### Exercise data
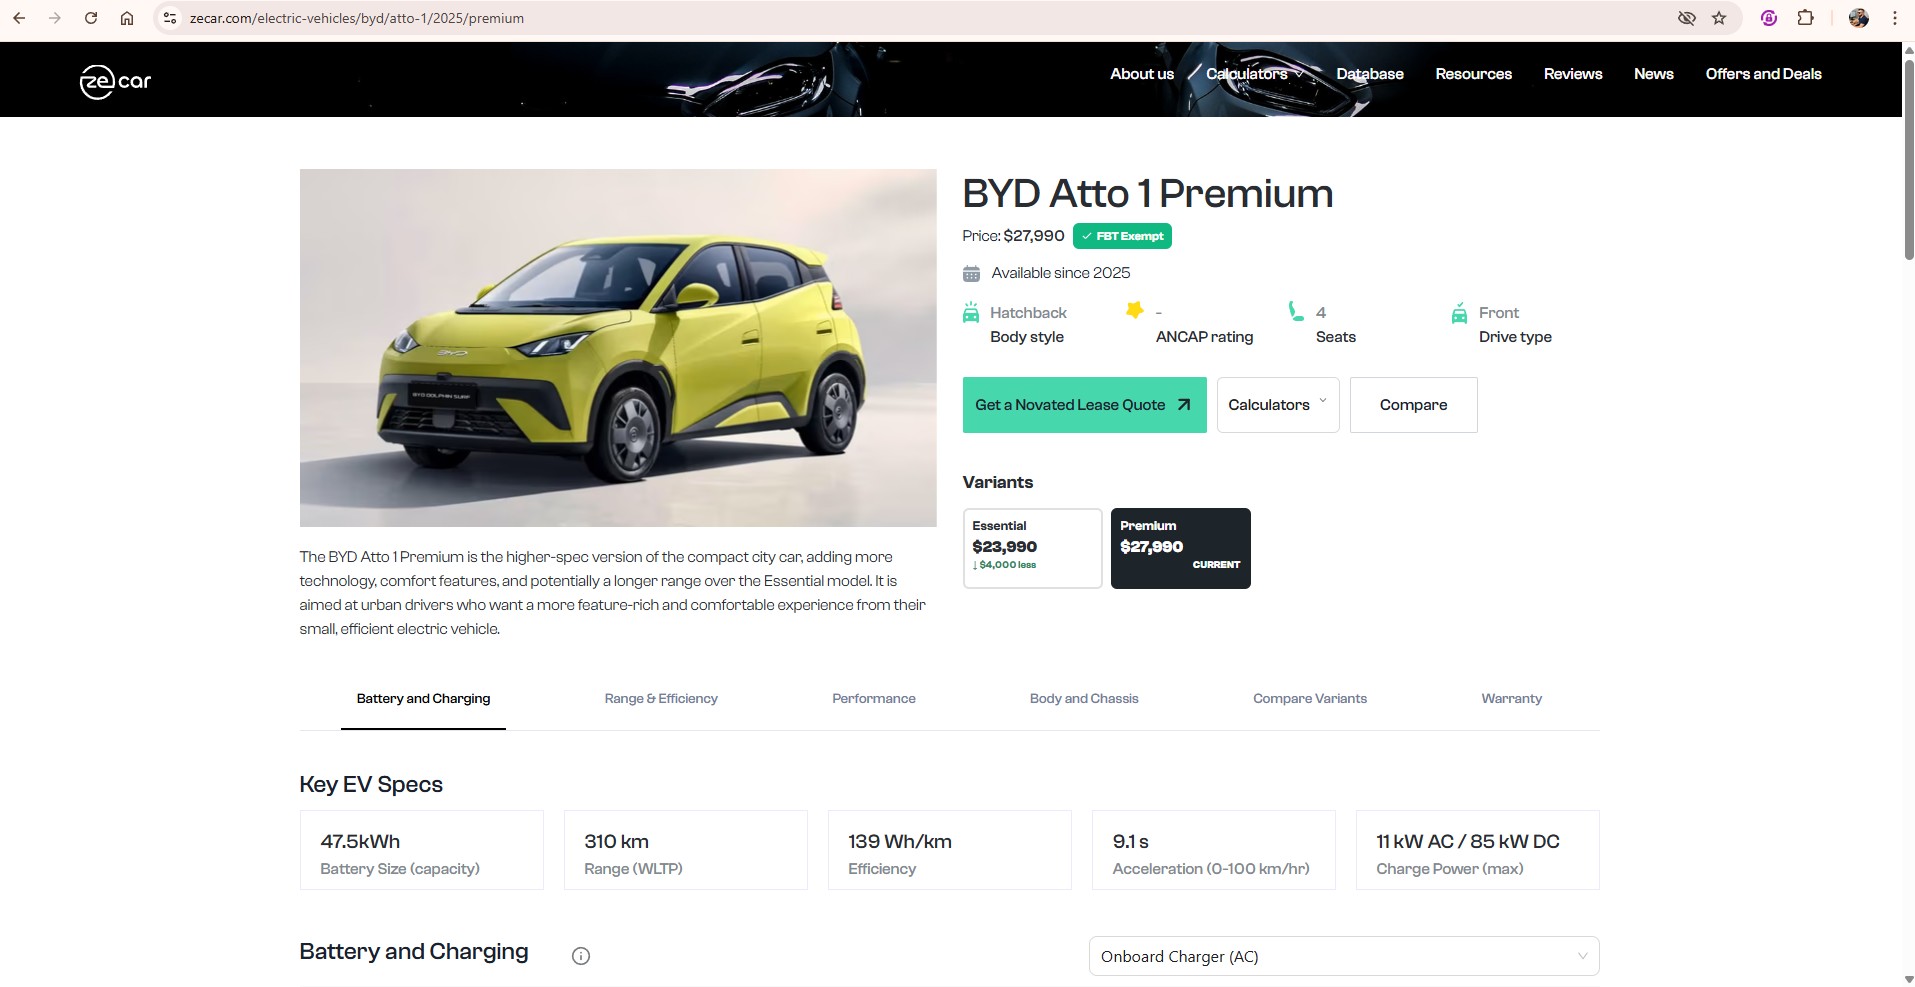Reload the page with the refresh icon
The width and height of the screenshot is (1915, 987).
coord(91,18)
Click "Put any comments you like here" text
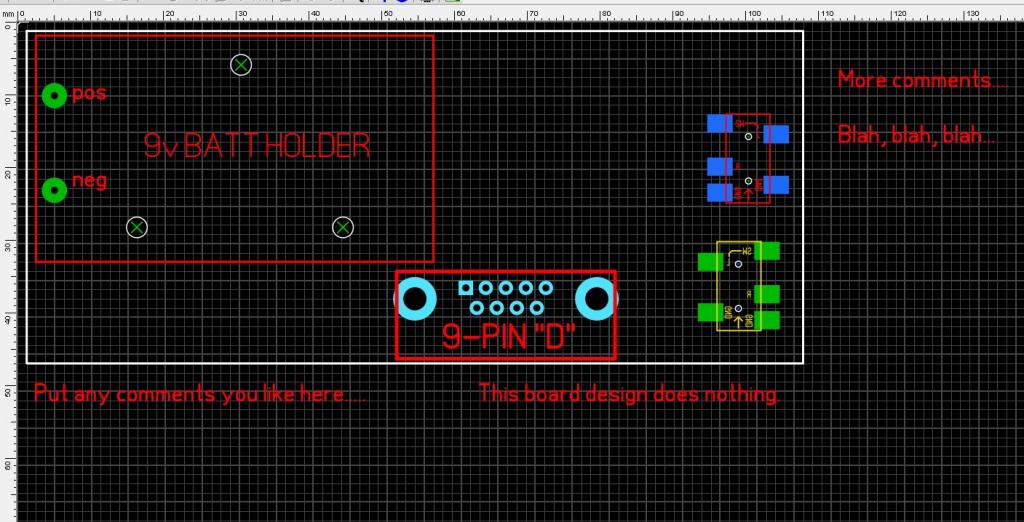1024x522 pixels. (200, 393)
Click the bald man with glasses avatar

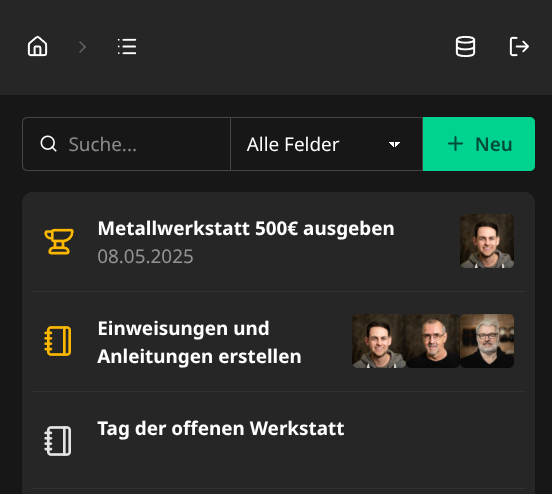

### Exercise prompt
Reproduce word for word the lines from the line holding "any comments you" through the last line of the material above, inclusive, and keep pictures out of it.

### Task response
Click "Put any comments you like here" text
1024x522 pixels. (200, 393)
Click the bald man with glasses avatar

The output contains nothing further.